James Turk is the founder and chairman of GoldMoney.com. He’s authored two books on economic topics, published numerous articles on money and banking, and is co-author of The Collapse of the Dollar. He’s a widely recognized expert on precious metals.

John Hathaway is portfolio manager of the Tocqueville Gold Fund, the third best-performing gold mutual fund in 2010. He is a Harvard grad with 41 years of investment management experience.

Charles Oliver is senior portfolio manager of the Sprott Gold and Precious Minerals Fund (and several others). Charles led the team at AGF Management that was awarded the Canadian Investment Awards’ “Best Precious Metals Fund” in 2004, 2006, and 2007.

Adrian Ash runs the research desk at BullionVault, one of the world's largest online gold ownership services. A frequent guest on BBC News in London, his views on the gold market are regularly featured in the Financial Times, The Economist, and many others.

Ian McAvity has been writing the Deliberations on World Markets newsletter since 1972. He was a founder of the Central Fund of Canada (CEF), Central Gold Trust (GTU), and Silver Bullion Trust (SBT.U).

Ross Norman is co-founder of TheBullionDesk.com, an online provider of precious metals news, analysis, and prices. Ross has won several awards from the London Bullion Market Association for his price forecasting, winning in 2002 and 2006.He now runs Sharps Pixley (www.sharpspixley.com), which sells bullion in the UK and continental Europe.



BIG GOLD: Gold was up 30% in 2010; to what do you attribute its rise?

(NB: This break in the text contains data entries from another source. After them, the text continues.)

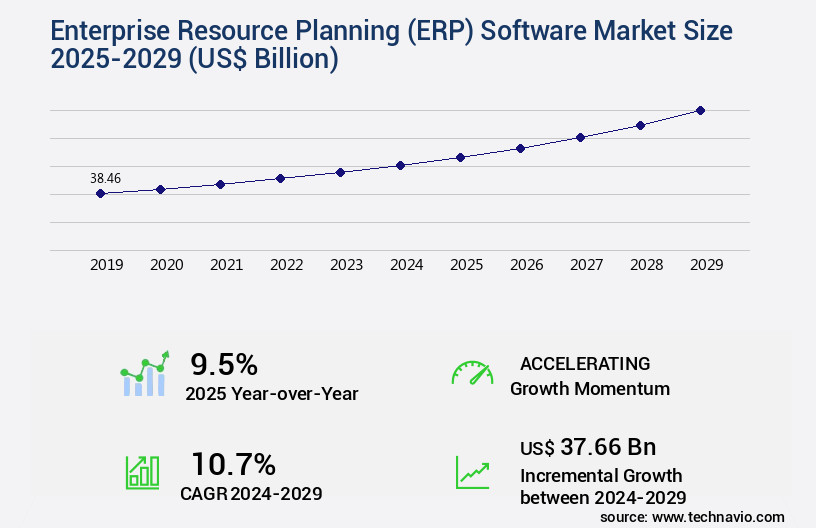The width and height of the screenshot is (816, 528).
Task: Click the Incremental Growth line chart icon
Action: tap(472, 472)
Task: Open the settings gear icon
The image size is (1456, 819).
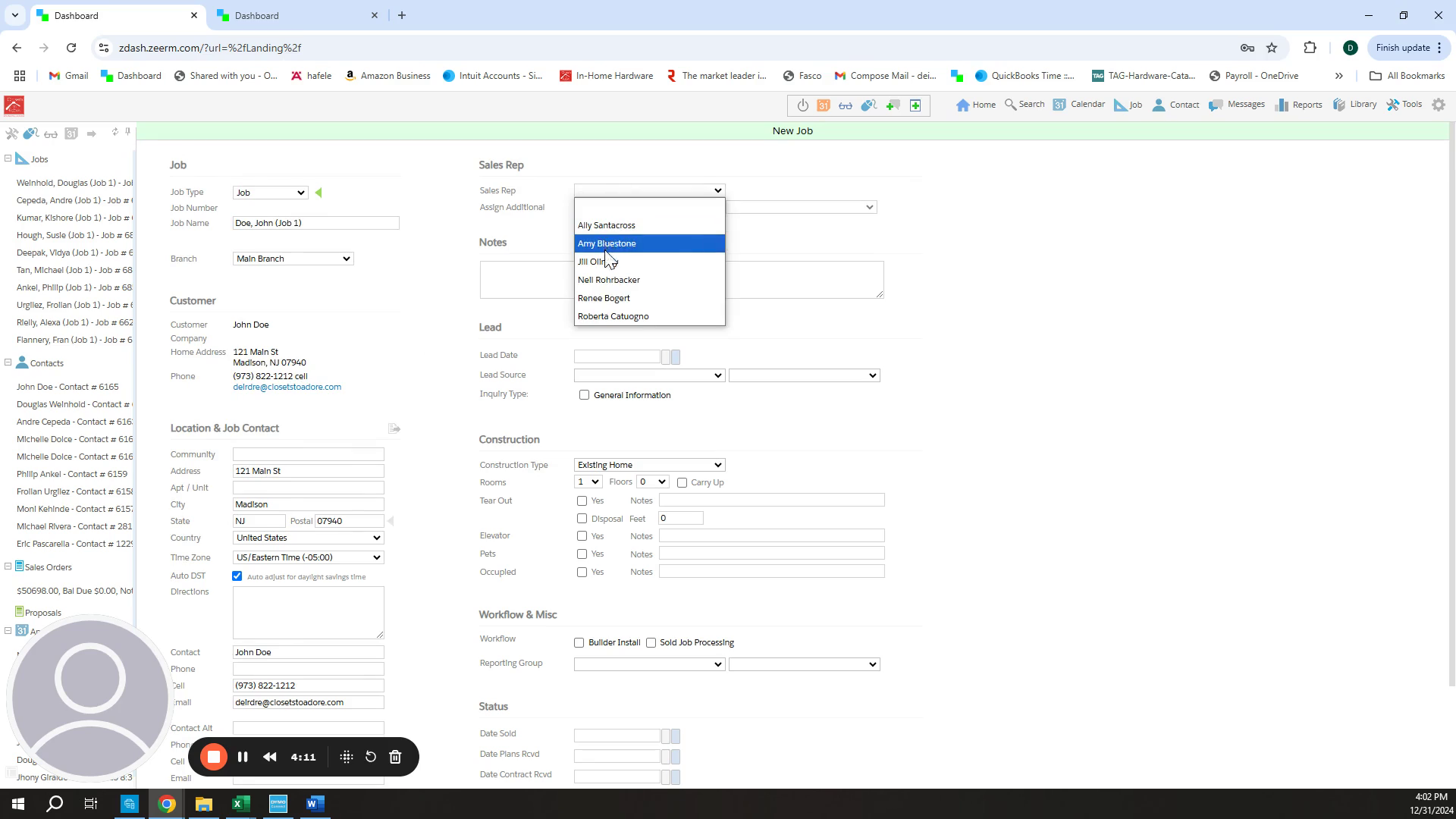Action: click(1439, 105)
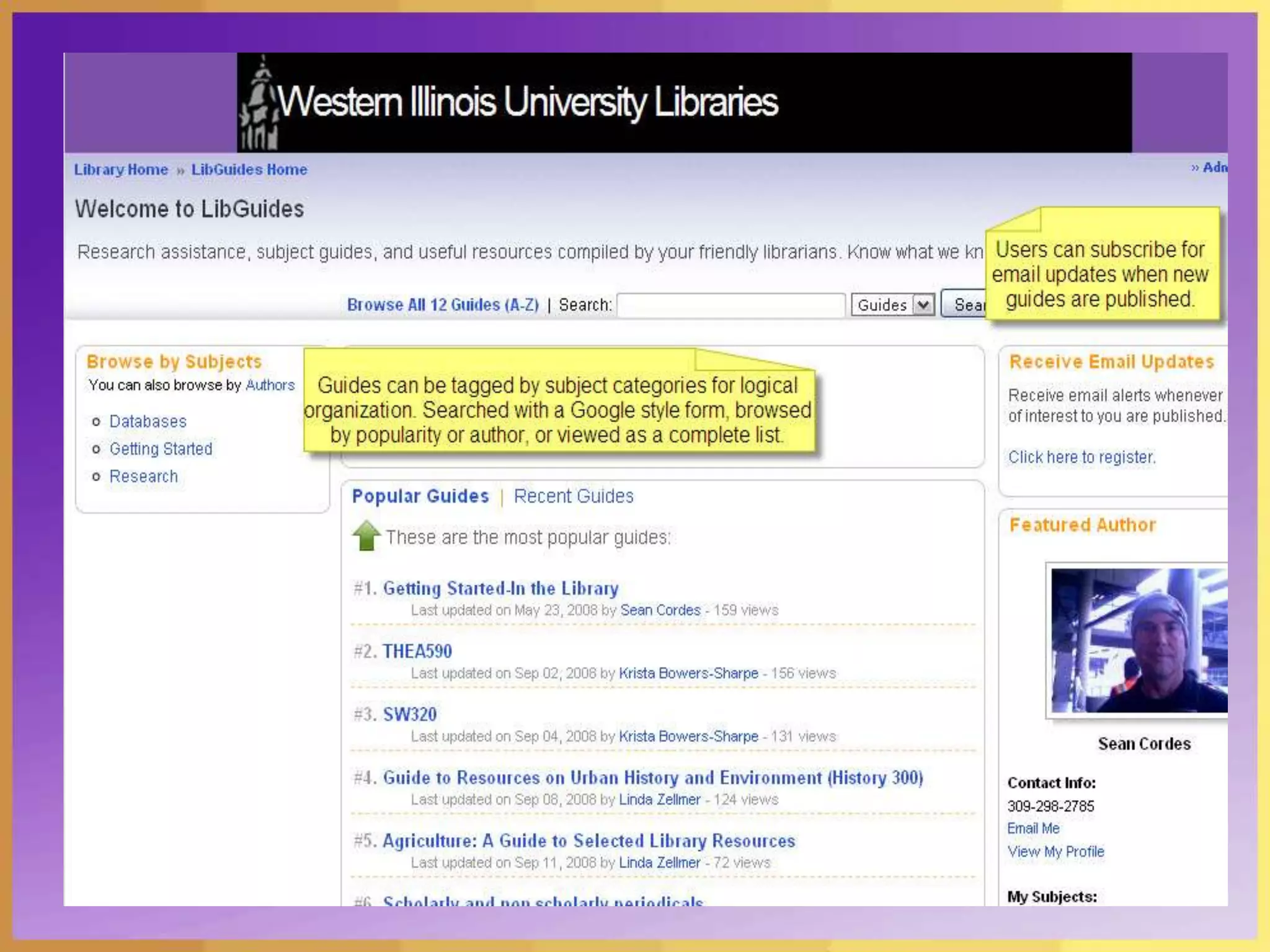The width and height of the screenshot is (1270, 952).
Task: Open the THEA590 guide
Action: click(x=417, y=651)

Rick Rule: Gold is unique, in that both primary investment psychology motivators – greed and fear – drive the price. Gold markets ricochet between greed and fear buying, and we are starting to see that in the markets now. The fiat currency weakness, both the dollar and the euro, are the motivators for the fear buyer, and the momentum caused by fear buyers is the motivation for the greed buyer.

James Turk: Two things. First, policies like zero interest rates and quantitative easing are eroding the purchasing power of all the world's currencies, so it is no surprise that commodity prices – which are always sensitive to currency problems – are soaring.

Second, as people increasingly recognize the difference between owning paper gold and physical gold, the demand for physical continues to climb. Given that it is a tangible asset, physical gold does not have counterparty risk and therefore protects wealth when stored properly. It is the ultimate safe haven.

John Hathaway: Growing distrust of fiat currencies.

Charles Oliver: In reality, the true value of gold does not change. What has changed is the decrease in value of the fiat currencies used to measure the gold price. In 2009 and 2010, the U.S. debased its currency via direct money printing and a massive quantitative easing program where the government purchased $1.5 trillion of mostly its own bonds.

The U.S. government will buy another $600 billion of its bonds in 2011 concurrent with running the largest deficit in its history. With this in mind, it is no surprise that the gold price rallied.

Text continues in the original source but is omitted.